* **Task**:
Gather all lines in the records below that include the word "This".

* **Material to process**:
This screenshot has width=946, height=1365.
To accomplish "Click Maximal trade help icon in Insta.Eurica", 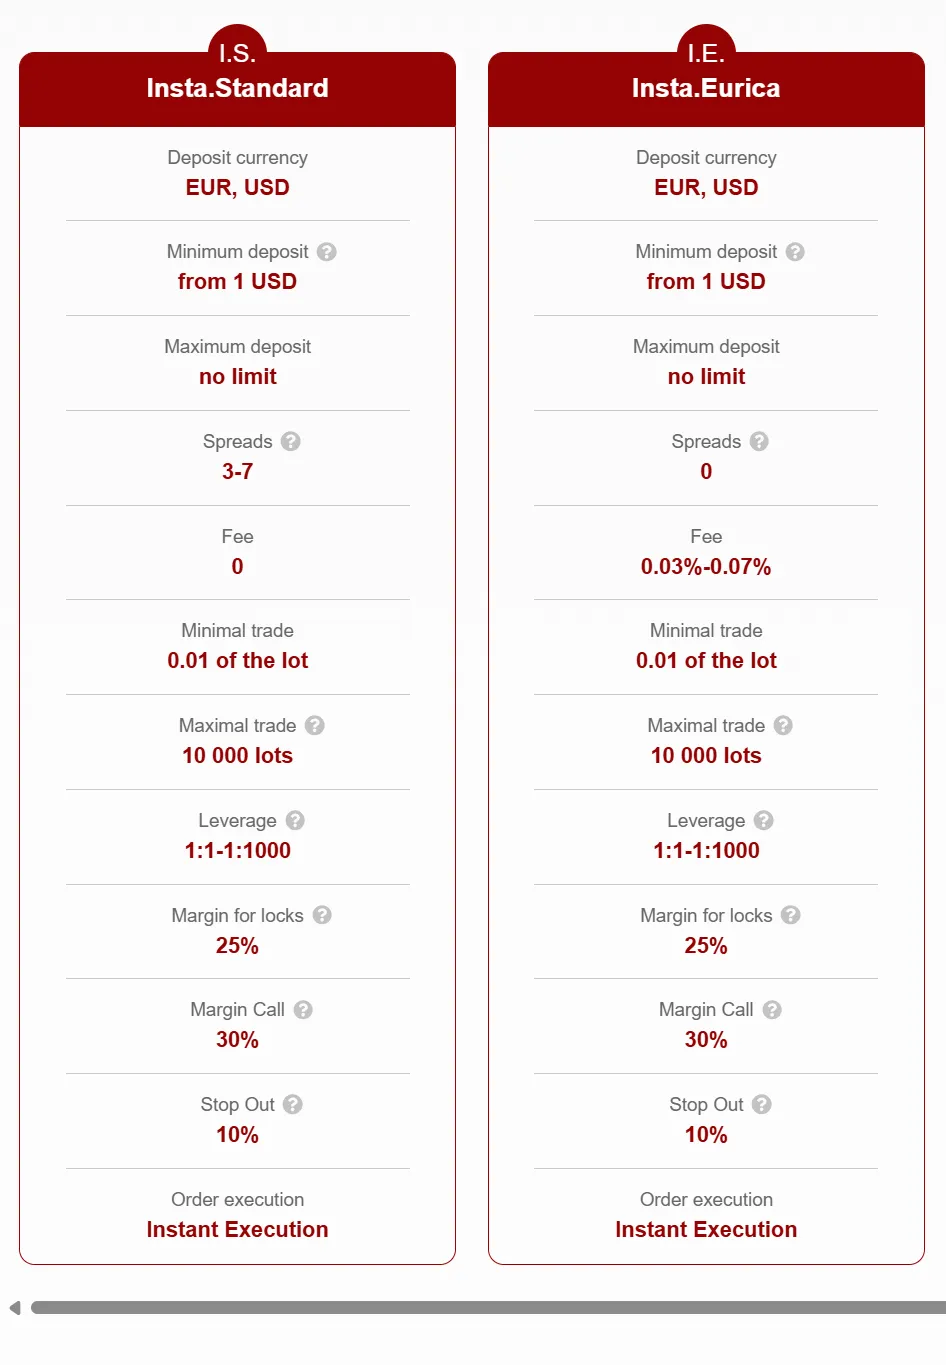I will (x=784, y=725).
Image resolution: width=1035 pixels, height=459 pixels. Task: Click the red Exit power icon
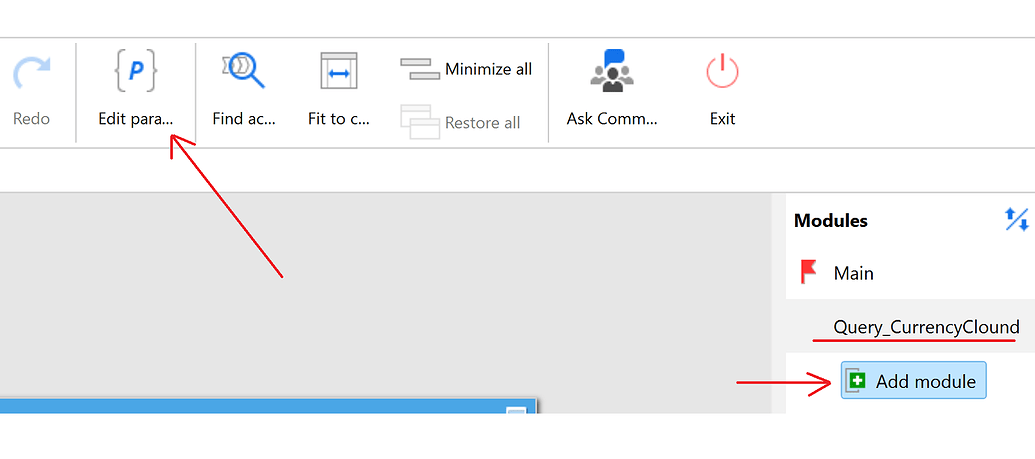click(x=722, y=71)
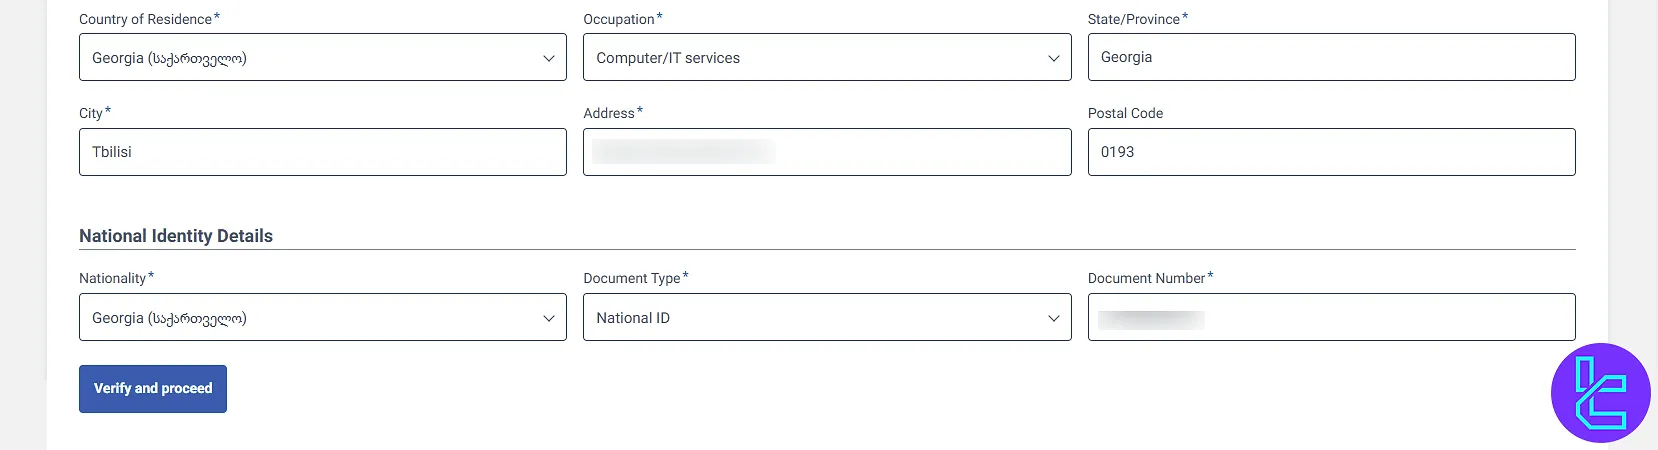Click chevron arrow in Country of Residence field
The height and width of the screenshot is (450, 1658).
point(548,58)
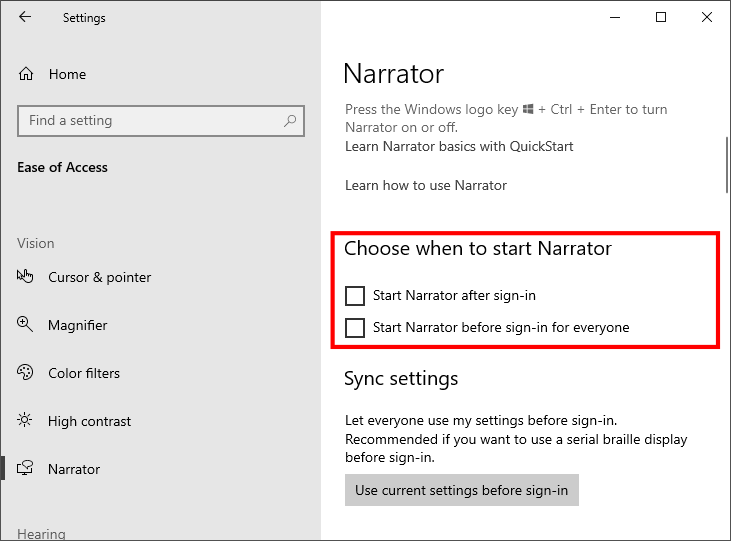Click the Cursor & pointer icon
The width and height of the screenshot is (731, 541).
[26, 277]
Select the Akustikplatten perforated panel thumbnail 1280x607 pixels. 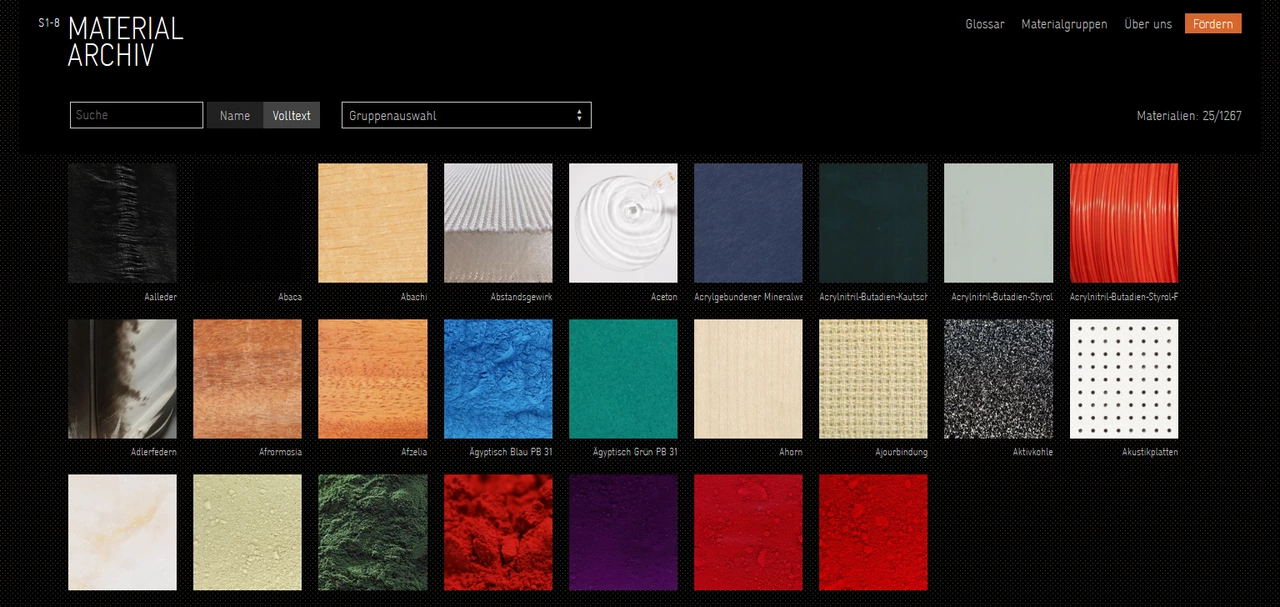pos(1123,379)
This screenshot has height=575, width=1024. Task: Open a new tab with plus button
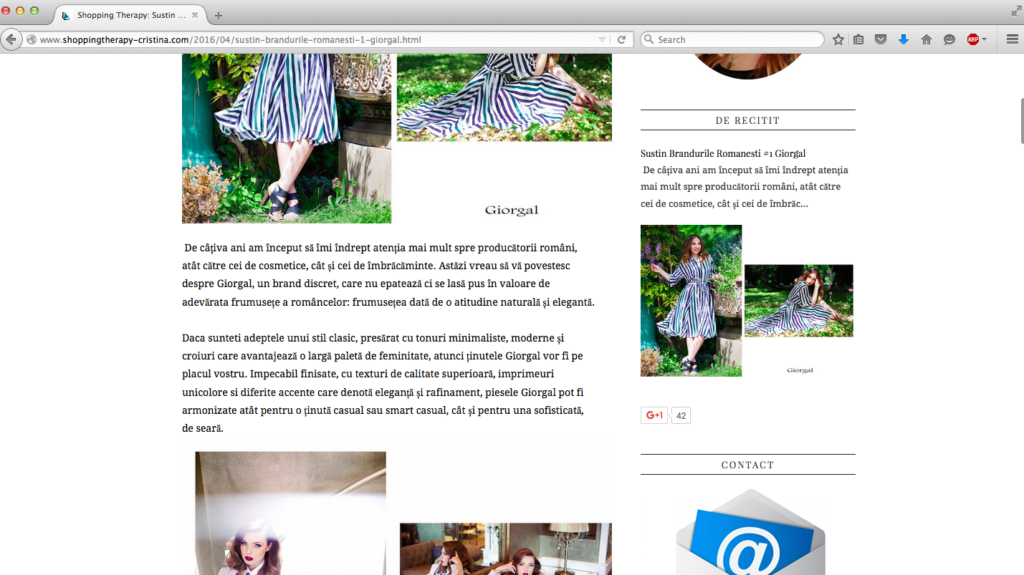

* **Exercise response**:
This screenshot has width=946, height=1365.
This screenshot has height=575, width=1024. Task: Open a new tab with plus button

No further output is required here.